More commonly, the claim is that most of the people who’d get raises would be teenagers saving up for designer jeans or whatever. That it’s paid to people who don’t really need the money, so why put the burden on business owners? Concern for teenagers’ jobs of the sort Paul is feigning is not usually the posture. But when the “it’s teenagers who don’t need it” argument does come out—because someone’s probably going to raise it—consider this: just 17% of minimum wage workers are teenagers, and many of those are helping support their families. When the New Jersey minimum wage rose from $8 to $10 in 2018, 19-year-old Fiona Joseph told USA Today, “I didn’t have to work 25 hours a week in order to pay the electricity bill.”

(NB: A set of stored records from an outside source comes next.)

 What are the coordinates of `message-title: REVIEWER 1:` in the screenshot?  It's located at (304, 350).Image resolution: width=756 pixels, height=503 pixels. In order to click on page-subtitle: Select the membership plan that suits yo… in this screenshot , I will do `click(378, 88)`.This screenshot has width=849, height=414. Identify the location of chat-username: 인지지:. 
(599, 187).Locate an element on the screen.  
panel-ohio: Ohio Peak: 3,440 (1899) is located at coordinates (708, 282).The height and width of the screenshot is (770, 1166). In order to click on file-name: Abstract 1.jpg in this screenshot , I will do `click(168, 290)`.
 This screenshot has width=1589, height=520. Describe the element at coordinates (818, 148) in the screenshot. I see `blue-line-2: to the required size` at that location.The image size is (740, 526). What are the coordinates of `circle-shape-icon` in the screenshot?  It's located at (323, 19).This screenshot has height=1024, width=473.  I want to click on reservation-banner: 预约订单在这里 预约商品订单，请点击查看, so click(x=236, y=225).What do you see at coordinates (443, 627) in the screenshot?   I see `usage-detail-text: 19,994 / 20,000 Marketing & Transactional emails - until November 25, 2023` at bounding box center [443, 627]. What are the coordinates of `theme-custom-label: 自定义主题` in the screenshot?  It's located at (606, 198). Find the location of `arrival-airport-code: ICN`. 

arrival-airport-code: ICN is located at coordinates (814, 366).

Opponents of raising the minimum wage often claim to worry about small businesses. Some small business owners also worry. But while coverage of those worries, such as a New York Times story on how the $14 minimum wage is playing out in Fresno, California, may lead with a restaurant owner’s claims that “Every year we have had to make hard decisions to let labor go,” buried in the article you’ll often find a statistic casting doubt on those claims. Like the fact that Fresno’s restaurant employment rose 7% between 2016 and 2019. Reverse the emphasis and you get “Restaurant employment rises as minimum wage rises, but some restaurant owners say that’s why they’re cutting jobs.” Which … has a different feel than several paragraphs of regretful restaurant owner talking about the job cuts they’ve sadly been forced to make.
Raising the minimum wage is the right thing to do. The arguments against it don’t actually hold up. Unfortunately, there’s an entire political party opposed to ensuring that work pays a wage above poverty levels, and all they need to do is scare off a Democrat or two—that would be Manchin and Sinema—and they can keep tens of millions of people from getting a raise.